• Sterling-dollar volatility rises most since March this week
  • Gap between BOE and Fed rate moves widens to almost a year

The biggest jump in pound volatility since March this week shows investors are bracing for a wild ride into 2016 as the outlooks for U.K. and U.S. monetary policy diverge.

For a currency that’s not generally prone to large price swings, sterling had an eventful week. It slid to the lowest level against the dollar since April on Friday after the BOE damped wagers it’s moving closer to raising interest rates and a pickup in U.S. employment bolstered the case for an imminent increase by the Federal Reserve.

With little in terms of BOE policy makers’ speeches due next week, British jobs data due on Nov. 11 may be the pound’s main driver, said Ned Rumpeltin, European head of currency strategy at Toronto-Dominion Bank in London.

“While we do believe the sequencing of the Fed first, followed by the BOE second, it appears now there’s more of a gulf between those two than perhaps there was,” Rumpeltin said. “It leaves the pound in a much more complex backdrop” and investors’ focus will “shift very quickly” to domestic events.

Three-month implied volatility for the pound versus the dollar, a measure of anticipated price swings based on options, climbed to 7.98 percent as of 6:30 p.m. in London on Friday, from 6.94 percent a week before. That’s set for the highest end-of-day level since September.

The pound fell 2.5 percent this week to $1.5036, after reaching its lowest level since April 23. It touched a 2 1/2-month high of 70.42 pence per euro on Thursday, before paring its gains and ending the week at 71.38 pence.

BOE Governor Mark Carney dealt a blow to sterling bulls on Nov. 5 by signaling that the U.K. isn’t yet ready for tighter policy.
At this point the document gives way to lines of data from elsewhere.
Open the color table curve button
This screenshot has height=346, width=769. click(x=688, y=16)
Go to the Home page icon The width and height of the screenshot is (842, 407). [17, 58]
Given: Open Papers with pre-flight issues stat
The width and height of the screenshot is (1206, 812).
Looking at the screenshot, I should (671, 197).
Across the Atlantic, U.S. payrolls for October beat the most optimistic forecast in a Bloomberg survey, encouraging speculation the central bank in the world’s largest economy is pulling away from its U.K. counterpart.

Forward contracts based on the sterling overnight index average, or Sonia, indicated that a full quarter-point boost to the BOE’s main rate won’t come until November 2016. Futures pointed to a 70 percent chance of the Fed increasing borrowing costs next month.
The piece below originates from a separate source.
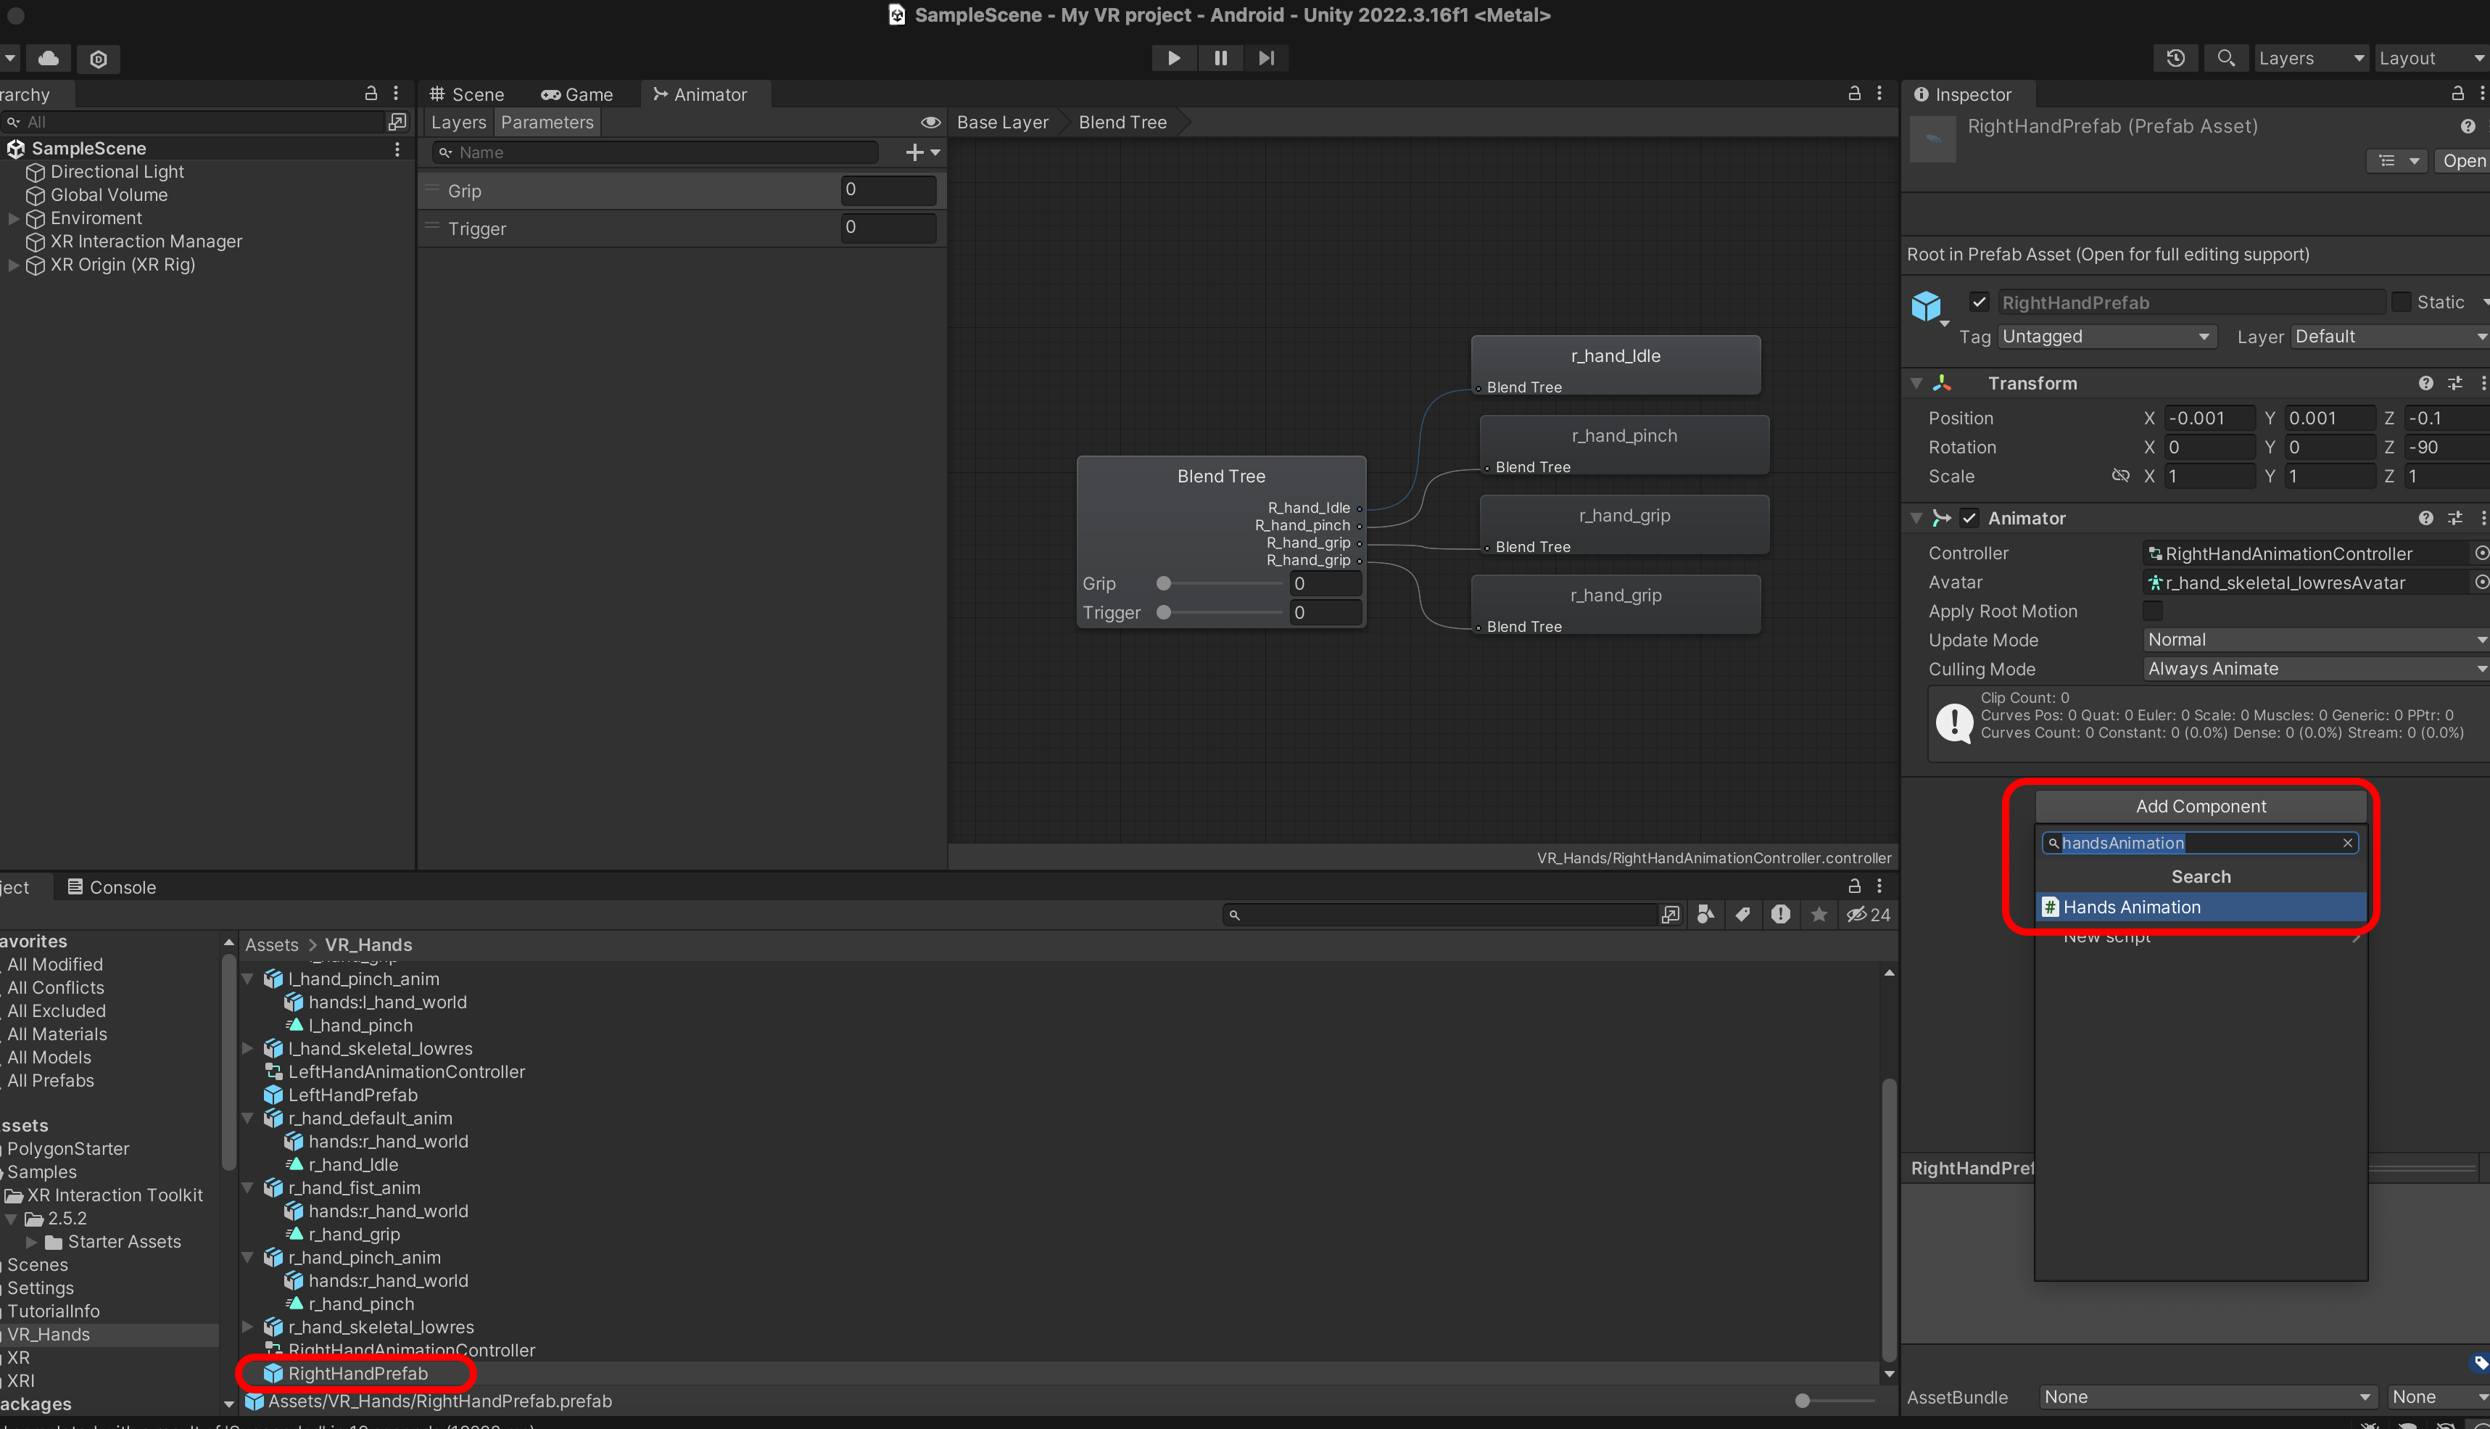Open Undo History clock icon

coord(2175,58)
Treasury yields rose as a U.S. rate increase became more probable, dragging up yields on government bonds around the world.

The 10-year gilt yield climbed 12 basis points, or 0.12 percentage point, to 2.04 percent this week, after reaching the highest since July. The 2 percent bond due in September 2025 fell 1.04, or 10.40 pounds per 1,000-pound face amount, to 99.66.
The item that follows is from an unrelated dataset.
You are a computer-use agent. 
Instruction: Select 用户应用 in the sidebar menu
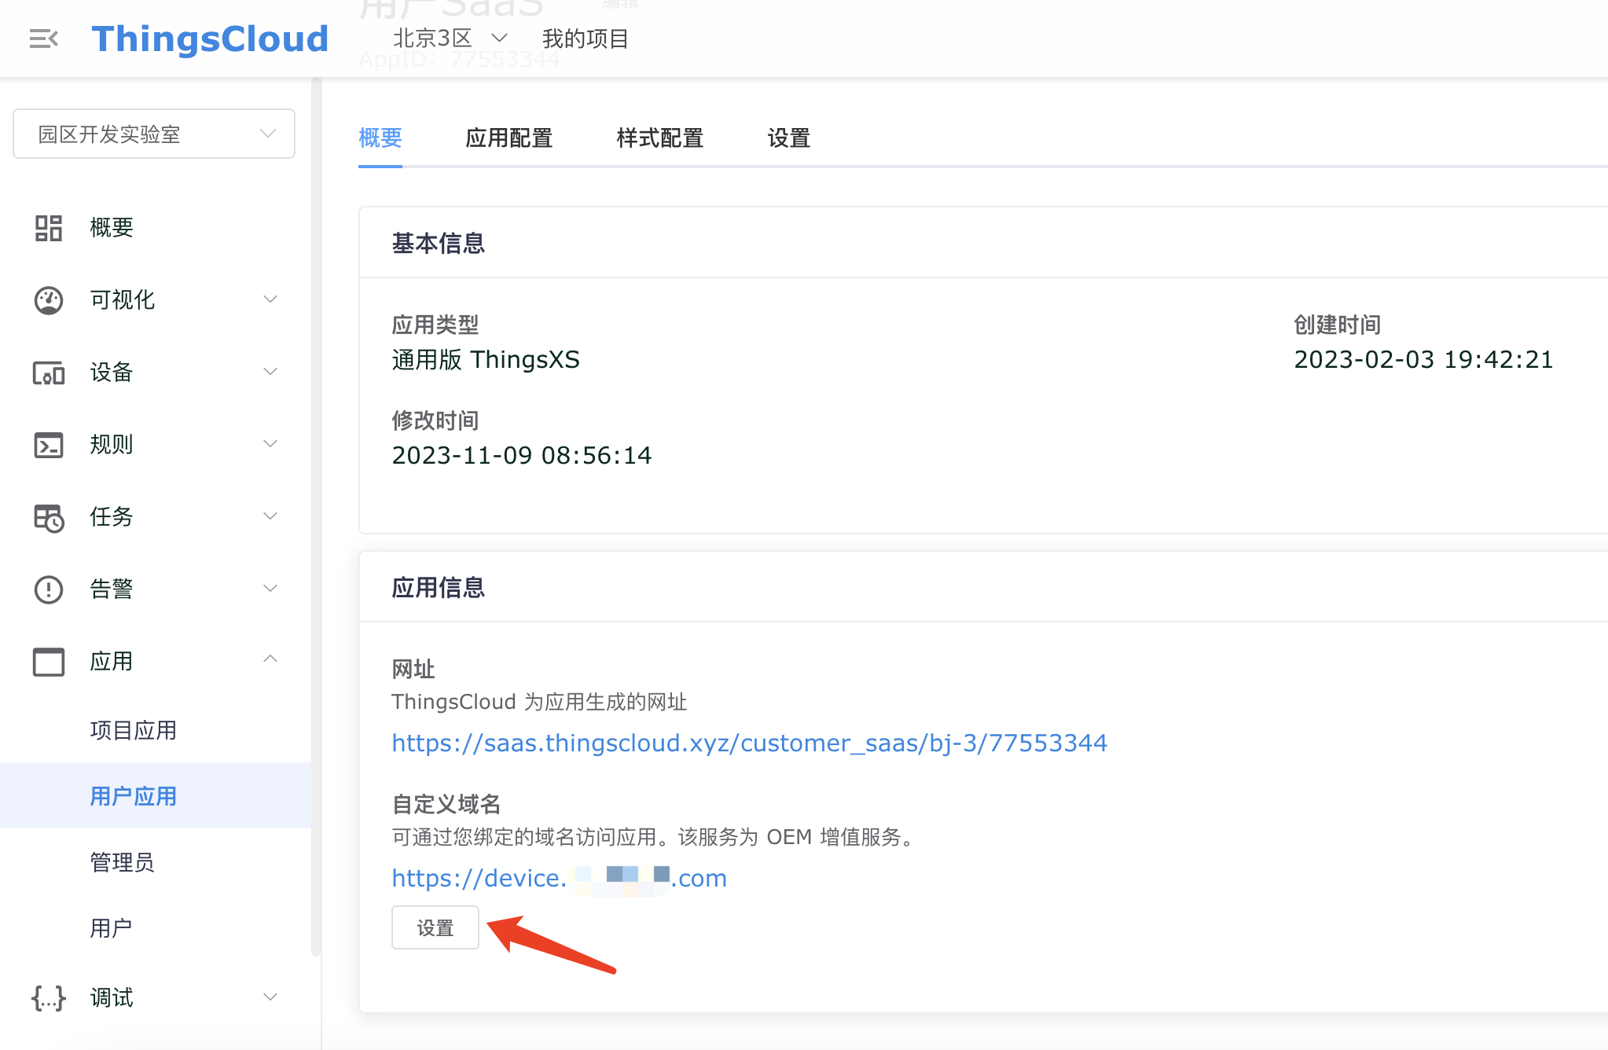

Andreas Koenig, the Dublin-based head of European foreign-exchange at Pioneer Investments, said a gap of almost a year between the two central banks raising rates is “too wide,” while adding he’s wary of the pound in the short term.

“We stay away from sterling for now,” he said. “We think the currency will come under further pressure in the near term after the market was caught off guard by the dovish comments from the Bank of England.”